Ce langage suscite beaucoup de réactions et de commentaires de la part des annalistes et historiens de la littérature et de l’art. L’auteur lui-même, dans une de ses interventions, relate ce qui suit :
« A force de vouloir dire, je ne suis devenu qu’une bouche hurlante. Je ne m’inquiète point de savoir ce que j’écris. Tout simplement j’écris parce qu’il le faut. Parce que j’étouffe. J’écris n’importe quoi.
N’importe comment. On l’appellera comme on voudra : roman, essai, poème, autobiographie, témoignage, récit, exercice de mémoire ou rien du tout. Moi, je ne sais même pas. Pourtant ce que j’écris ne m’est étranger. Personne ne parviendra à dire beaucoup plus qu’il n’aura vécu ».
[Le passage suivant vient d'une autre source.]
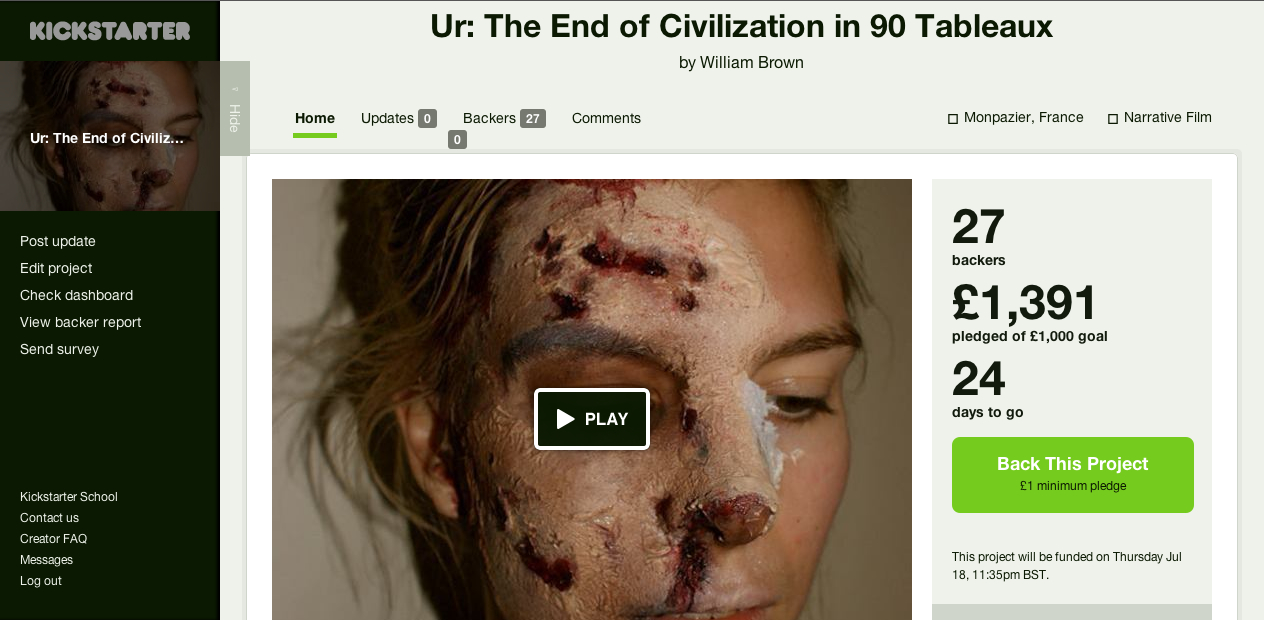Open the Creator FAQ link

[x=53, y=539]
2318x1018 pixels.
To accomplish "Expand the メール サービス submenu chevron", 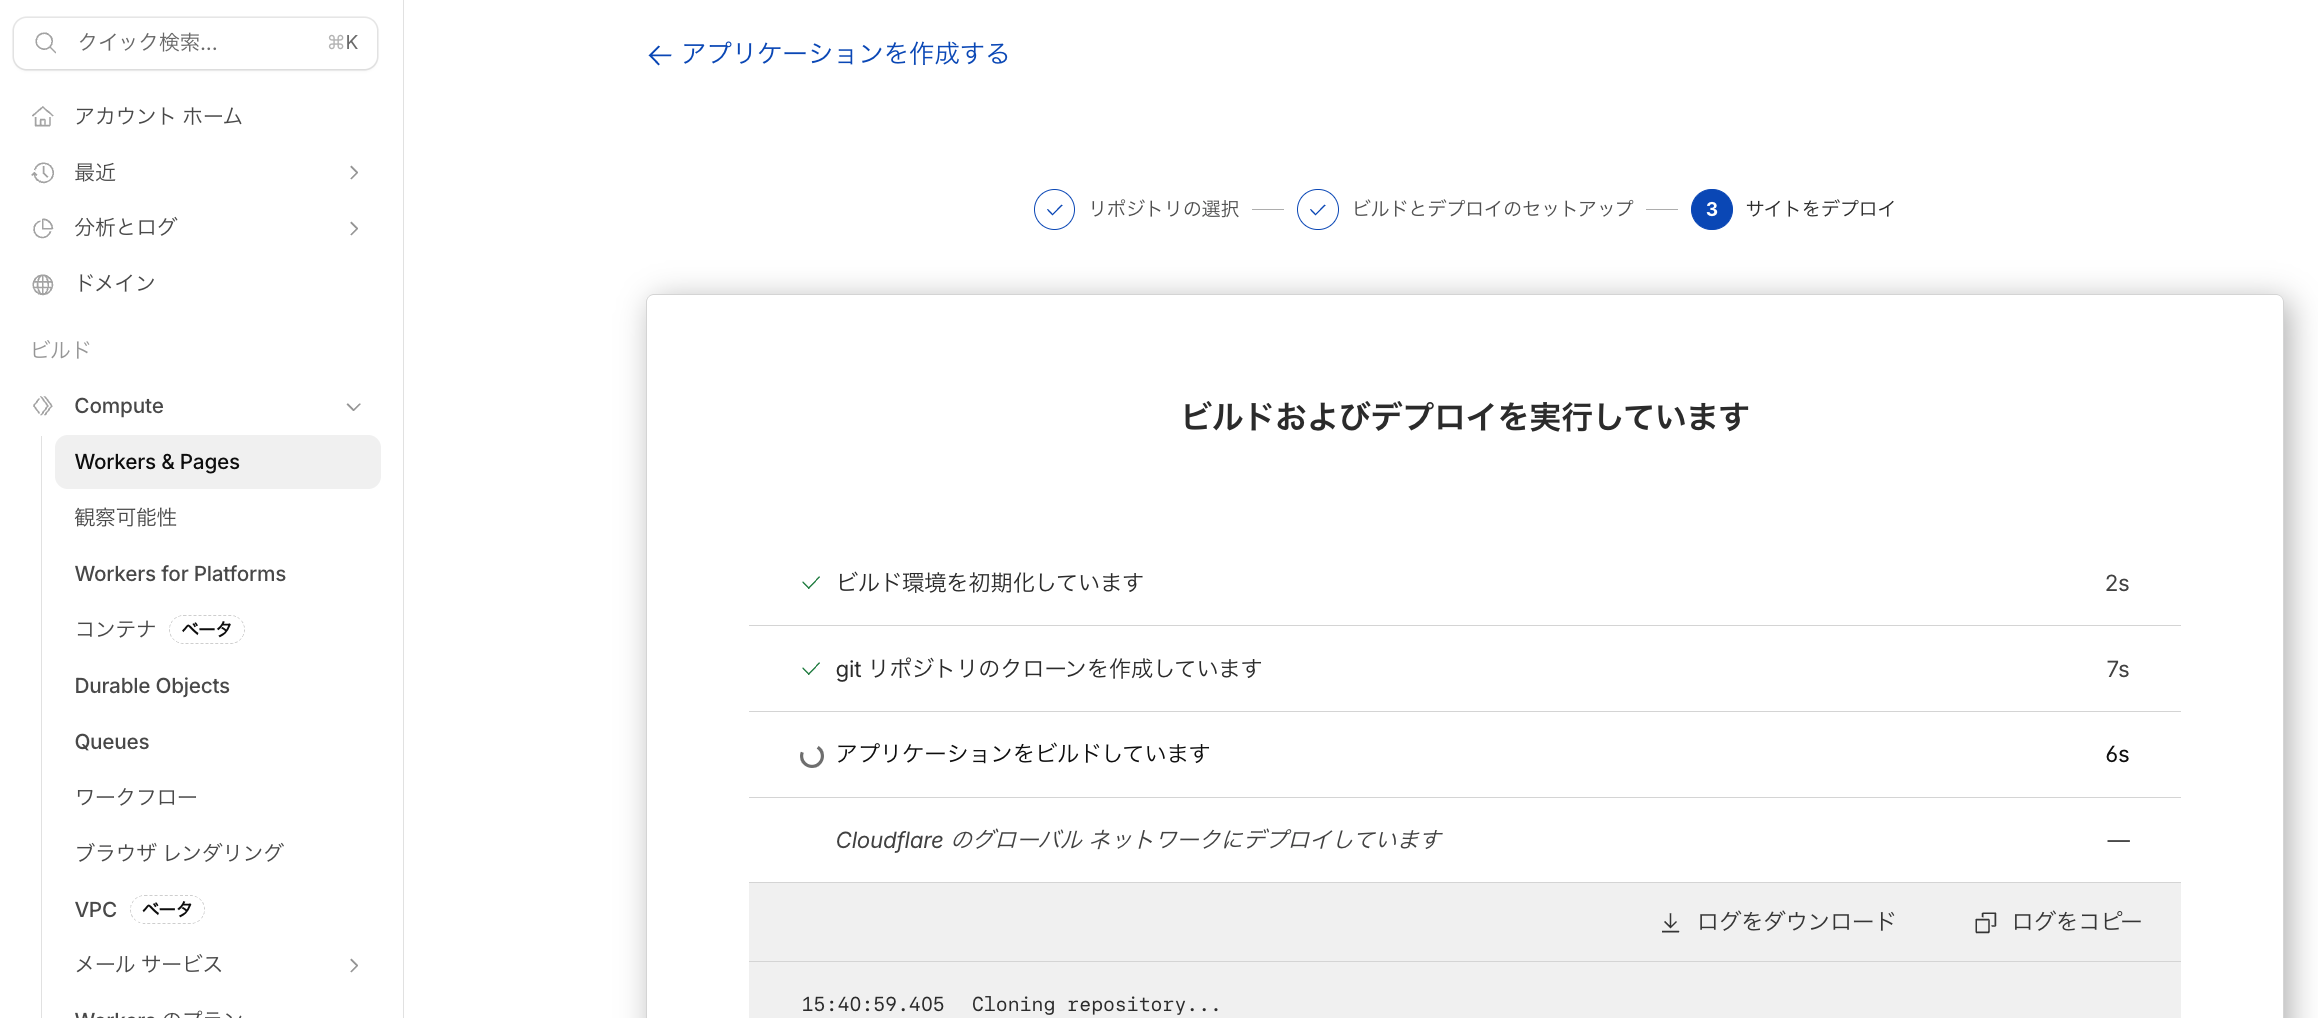I will [354, 965].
Pour finir, je ne peux m’empêcher de comparer Frankétienne à Ce
Victor Hugo. Roman, poésie, théâtre sans parler de peinture. Il est l’homme le plus universel de la littérature et de l’art en Haïti. Il y a apporté une écriture qui dérange, bouleverse et une lecture qui engendre la controverse et suscite des interprétations multiples. En ce sens, l’œuvre de Frankétienne est une offre généreuse, d’une richesse inouïe pour le théâtre haïtien. “ Dialogue des cyclones. Patois des pluies. Langage des tempêtes. Déroulement de la vie en spirale.